Protein Domains of the Recombinant Mini-Agrin and Localization of the p.Gly1709Arg Substitution The neural mini-agrin is deleted from its central region. It contains the SS-NtA domain at the N-terminal region and the A/y and B/z inserts at the C-terminal region. The p.Gly1709Arg substitution is located in the laminin G-like 2 domain (LG2) in the region of agrin interaction with α-dystroglycan, heparin, and integrins.

Figure 6

Effects of the Mutated Agrin on AChR Aggregation Dose-response curves for AChR-aggregating activity of wild-type or mutant agrins. C2C12 myotubes were incubated for 18 hr with recombinant agrins at the concentrations indicated, and the number of AChR clusters per myotube was determined as described in the Material and Methods. Each data point represents results (mean ± SD) from triplicate myotube cultures; ten fields were studied per dish. Data shown represent the results of one representative experiment. The number of AChR clusters without agrin and the half-maximal and maximal number of clusters are indicated by dotted lines.

Figure 7

Effects of the Mutated Agrin on MuSK Phosphorylation 293T cells expressing both MuSK and LRP4 were incubated with wild-type and mutant agrin at different concentrations (0.1–5 nM). A representative experiment is shown with 0.1 and 1 nM agrin. (A) HA-MuSK was immunoprecipitated (IP) with an anti-HA antibody (HA), and immunoblots (IB) for MuSK (HA) and phosphorylated MuSK (pTyr) were performed. (B) Phosphorylation, estimated with ImageJ software, is expressed as n-fold activation. No significant differences between wild-type or mutant agrin were observed at any concentration studied.

Figure 8

Evaluation of Agrin Binding to DGC in Solid-Phase Assay Various amounts of wild-type and mutant agrin were added to 0.5 μg of DGC bound to 96-well plates. The amount of soluble agrin added is indicated in micrograms on the abscissa. The amount of bound agrin is expressed as absorbance ± SD.

Figure 9

Chick Agrin Colocalizes with Extrasynaptic AChR Clusters and Endogenous NMJs in Both Wild-Type and Mutated Agrin-Injected Muscle (A) Agrin-induced extrasynaptic clusters are double labeled for AChR in red and for chick agrin in green and observed by confocal microscopy. The calibration bar represents 4 μm. (B) Native NMJs are double labeled for AChR in red and for chick agrin in green and observed by confocal microscopy. The calibration bar represents 10 μm. Note that chick agrin is present at NMJs in both wild-type and mutated-agrin-injected muscle, but not in saline-injected rat soleus muscle.

Figure 10

Mutated Agrin Induces Remodeling of Pre-existing NMJs and Their Fragmentation (A) Rat soleus muscles were injected with saline, wild-type agrin, or mutated agrin. After 2 weeks, muscles were removed and stained for AChRs with α-bungarotoxin (red) and neurofilament antibodies (green).

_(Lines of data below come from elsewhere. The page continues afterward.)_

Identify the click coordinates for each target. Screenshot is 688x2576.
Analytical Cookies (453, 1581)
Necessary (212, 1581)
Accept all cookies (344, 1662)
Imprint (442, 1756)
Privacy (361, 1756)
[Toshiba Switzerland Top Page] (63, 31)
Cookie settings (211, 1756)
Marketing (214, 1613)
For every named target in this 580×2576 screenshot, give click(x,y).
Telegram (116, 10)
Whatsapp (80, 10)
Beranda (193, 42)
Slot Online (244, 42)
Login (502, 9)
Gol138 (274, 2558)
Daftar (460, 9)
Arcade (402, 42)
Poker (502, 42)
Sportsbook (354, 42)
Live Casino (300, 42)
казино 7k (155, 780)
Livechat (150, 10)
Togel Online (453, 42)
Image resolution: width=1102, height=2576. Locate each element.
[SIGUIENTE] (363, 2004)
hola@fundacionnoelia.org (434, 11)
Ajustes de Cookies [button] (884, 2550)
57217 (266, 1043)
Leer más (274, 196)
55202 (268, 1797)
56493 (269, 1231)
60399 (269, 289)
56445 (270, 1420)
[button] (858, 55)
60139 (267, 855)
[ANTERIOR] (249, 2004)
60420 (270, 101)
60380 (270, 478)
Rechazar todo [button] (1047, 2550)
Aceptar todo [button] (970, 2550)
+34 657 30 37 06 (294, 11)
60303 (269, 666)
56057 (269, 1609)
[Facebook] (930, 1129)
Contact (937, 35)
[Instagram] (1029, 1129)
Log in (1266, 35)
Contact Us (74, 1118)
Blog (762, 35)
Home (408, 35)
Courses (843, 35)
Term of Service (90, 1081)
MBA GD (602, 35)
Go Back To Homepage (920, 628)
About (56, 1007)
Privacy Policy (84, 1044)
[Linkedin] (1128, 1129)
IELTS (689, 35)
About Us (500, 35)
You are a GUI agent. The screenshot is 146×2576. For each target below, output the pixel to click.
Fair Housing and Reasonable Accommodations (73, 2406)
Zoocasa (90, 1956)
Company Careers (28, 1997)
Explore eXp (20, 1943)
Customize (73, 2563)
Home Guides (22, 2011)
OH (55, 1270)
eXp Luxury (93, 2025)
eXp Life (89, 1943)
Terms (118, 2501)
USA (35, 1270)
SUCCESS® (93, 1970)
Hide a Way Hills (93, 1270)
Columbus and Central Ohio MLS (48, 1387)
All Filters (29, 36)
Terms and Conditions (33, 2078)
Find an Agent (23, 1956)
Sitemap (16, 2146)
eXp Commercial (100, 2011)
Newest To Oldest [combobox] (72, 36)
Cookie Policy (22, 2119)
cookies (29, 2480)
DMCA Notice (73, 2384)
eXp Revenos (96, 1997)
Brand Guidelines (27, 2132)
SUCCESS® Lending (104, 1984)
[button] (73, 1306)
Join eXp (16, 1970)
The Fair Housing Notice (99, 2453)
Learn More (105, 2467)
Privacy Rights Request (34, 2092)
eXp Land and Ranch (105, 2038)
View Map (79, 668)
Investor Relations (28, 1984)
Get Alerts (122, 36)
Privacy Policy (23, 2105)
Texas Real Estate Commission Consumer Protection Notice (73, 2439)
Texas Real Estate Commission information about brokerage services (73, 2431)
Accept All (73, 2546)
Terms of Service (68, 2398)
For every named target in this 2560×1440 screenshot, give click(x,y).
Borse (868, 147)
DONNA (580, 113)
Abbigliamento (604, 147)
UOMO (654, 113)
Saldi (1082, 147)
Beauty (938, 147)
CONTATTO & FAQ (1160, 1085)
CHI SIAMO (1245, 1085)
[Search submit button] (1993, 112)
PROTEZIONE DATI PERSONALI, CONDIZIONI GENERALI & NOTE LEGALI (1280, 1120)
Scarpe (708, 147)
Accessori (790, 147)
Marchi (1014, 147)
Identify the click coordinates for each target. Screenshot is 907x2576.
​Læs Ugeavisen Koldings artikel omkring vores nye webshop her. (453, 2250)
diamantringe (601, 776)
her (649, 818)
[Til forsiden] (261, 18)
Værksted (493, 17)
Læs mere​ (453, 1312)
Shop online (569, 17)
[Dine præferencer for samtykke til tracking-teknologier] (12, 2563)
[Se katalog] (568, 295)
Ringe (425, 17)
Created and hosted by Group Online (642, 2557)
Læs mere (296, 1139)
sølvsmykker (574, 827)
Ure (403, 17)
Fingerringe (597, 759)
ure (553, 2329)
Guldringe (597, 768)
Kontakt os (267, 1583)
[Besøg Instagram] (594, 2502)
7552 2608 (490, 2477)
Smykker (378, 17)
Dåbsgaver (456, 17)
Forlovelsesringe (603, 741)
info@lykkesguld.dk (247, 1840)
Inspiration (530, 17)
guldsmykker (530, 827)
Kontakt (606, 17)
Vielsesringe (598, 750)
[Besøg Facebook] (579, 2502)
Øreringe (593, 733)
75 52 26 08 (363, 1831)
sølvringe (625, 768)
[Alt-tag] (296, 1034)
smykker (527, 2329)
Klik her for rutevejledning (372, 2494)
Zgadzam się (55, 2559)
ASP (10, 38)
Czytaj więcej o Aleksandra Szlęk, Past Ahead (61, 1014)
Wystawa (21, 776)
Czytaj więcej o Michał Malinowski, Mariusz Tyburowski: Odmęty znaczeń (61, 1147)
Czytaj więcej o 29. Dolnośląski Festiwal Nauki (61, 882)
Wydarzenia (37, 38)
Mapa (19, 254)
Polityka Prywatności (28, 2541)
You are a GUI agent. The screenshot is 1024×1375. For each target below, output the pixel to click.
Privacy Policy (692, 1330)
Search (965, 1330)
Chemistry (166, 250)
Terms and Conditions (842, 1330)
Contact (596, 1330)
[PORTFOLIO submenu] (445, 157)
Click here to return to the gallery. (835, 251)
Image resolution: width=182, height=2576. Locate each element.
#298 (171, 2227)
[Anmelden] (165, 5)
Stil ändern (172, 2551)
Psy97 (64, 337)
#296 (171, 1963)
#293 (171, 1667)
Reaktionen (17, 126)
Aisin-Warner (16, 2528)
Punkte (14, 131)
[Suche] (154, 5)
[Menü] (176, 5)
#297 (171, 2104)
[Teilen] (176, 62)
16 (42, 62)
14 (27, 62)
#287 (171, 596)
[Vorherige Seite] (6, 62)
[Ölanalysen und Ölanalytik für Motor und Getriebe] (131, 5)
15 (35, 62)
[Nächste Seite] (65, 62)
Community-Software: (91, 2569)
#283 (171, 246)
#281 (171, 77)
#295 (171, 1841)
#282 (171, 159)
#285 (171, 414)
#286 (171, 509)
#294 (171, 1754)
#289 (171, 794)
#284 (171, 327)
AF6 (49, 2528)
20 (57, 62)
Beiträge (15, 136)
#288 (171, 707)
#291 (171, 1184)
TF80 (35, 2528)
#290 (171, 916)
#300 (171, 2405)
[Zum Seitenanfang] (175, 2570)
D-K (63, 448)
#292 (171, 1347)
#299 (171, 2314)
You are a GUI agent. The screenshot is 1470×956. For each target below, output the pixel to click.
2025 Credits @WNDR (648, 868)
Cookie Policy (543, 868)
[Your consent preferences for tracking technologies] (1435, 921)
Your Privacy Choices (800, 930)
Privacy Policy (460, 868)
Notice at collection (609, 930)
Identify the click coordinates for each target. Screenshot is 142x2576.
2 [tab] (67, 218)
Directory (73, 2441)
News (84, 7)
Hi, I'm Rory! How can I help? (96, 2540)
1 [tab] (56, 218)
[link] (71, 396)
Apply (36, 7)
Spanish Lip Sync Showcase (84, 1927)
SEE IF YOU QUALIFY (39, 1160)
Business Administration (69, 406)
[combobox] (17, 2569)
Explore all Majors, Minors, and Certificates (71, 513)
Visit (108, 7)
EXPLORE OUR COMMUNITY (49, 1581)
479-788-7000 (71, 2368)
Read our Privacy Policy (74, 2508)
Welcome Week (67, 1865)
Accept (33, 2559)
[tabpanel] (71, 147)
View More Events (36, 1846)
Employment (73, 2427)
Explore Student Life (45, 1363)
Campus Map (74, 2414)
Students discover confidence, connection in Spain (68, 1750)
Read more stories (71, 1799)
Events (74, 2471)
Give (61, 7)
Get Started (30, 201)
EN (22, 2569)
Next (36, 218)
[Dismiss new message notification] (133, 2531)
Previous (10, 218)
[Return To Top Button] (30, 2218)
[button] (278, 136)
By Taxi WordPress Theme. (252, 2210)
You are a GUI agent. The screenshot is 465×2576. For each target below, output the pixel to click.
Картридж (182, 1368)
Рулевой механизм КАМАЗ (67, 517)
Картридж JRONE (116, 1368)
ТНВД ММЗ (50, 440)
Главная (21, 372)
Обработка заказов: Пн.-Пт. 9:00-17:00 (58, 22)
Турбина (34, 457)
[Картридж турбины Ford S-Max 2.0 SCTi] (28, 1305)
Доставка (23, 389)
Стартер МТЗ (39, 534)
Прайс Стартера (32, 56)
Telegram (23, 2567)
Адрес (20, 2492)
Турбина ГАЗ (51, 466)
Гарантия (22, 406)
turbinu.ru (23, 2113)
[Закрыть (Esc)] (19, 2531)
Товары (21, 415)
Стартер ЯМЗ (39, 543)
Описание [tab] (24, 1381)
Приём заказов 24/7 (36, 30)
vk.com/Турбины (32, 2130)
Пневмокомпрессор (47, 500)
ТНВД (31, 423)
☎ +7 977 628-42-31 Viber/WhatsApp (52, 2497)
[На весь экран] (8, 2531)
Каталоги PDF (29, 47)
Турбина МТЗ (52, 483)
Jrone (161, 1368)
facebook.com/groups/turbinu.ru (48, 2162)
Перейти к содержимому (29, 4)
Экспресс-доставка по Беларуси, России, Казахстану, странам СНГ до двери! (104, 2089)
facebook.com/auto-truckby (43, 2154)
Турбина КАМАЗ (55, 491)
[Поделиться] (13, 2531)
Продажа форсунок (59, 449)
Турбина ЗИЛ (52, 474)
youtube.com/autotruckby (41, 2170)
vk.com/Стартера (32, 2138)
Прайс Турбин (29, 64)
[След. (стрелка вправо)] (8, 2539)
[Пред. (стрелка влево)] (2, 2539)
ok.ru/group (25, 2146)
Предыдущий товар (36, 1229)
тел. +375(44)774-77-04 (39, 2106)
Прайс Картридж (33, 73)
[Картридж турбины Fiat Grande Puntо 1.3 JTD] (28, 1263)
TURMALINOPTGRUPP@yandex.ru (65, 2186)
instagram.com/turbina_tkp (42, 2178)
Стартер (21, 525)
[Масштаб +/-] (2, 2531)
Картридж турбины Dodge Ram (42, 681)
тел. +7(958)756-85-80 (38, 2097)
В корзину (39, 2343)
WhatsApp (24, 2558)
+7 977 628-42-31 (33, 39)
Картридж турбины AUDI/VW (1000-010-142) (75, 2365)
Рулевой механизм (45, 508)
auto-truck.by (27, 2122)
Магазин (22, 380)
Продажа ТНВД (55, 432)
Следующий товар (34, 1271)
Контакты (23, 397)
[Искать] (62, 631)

As for the patient biopsy specimen (see Figure 2), the different NMJs observed were divided into four categories: normal, denervated, remodeling, and neoformed. Note in the bottom insert the disheveled appearance of the stained neurofilaments observed in the NMJ in remodeling. This peculiar aspect of disassembly of terminal axons was specific of NMJs after injection of mutated agrin and was never observed after injection of wild-type agrin. The scale bar represents 10 μm for the four low-magnification prints and 4 μm for the two inserts. (B) The graph represents the distribution of the NMJs in these four categories depending on the injection: saline, wild-type agrin, or mutated agrin. Note that the distribution for mutated agrin is similar to that observed in the patient muscle-biopsy specimen (Figure 2B). (C) The fragmentation of NMJs was significantly increased in mutated agrin-treated muscles in comparison with the saline-treated and even the wild-type agrin-treated muscles according to Kruskal-Wallis test (saline: n = 42; wild-type agrin: n = 45; mutated agrin: n = 44; H = 52; p < 0.001). Colored squares represent medians, and boxes represent 25^th to 75^th percentiles.